▶ Problem:
The required output is the line that contains "Home Improvement (561, 726)" through the last line of the data, retyped verbatim and with nothing added.

>>>>>

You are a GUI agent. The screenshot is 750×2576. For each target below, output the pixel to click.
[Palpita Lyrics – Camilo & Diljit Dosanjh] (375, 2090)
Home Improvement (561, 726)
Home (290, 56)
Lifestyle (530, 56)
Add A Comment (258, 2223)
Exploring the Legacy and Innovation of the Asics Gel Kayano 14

<<<<<

▶ Output of the task:
Home Improvement (561, 726)
Home (290, 56)
Lifestyle (530, 56)
Add A Comment (258, 2223)
Exploring the Legacy and Innovation of the Asics Gel Kayano 14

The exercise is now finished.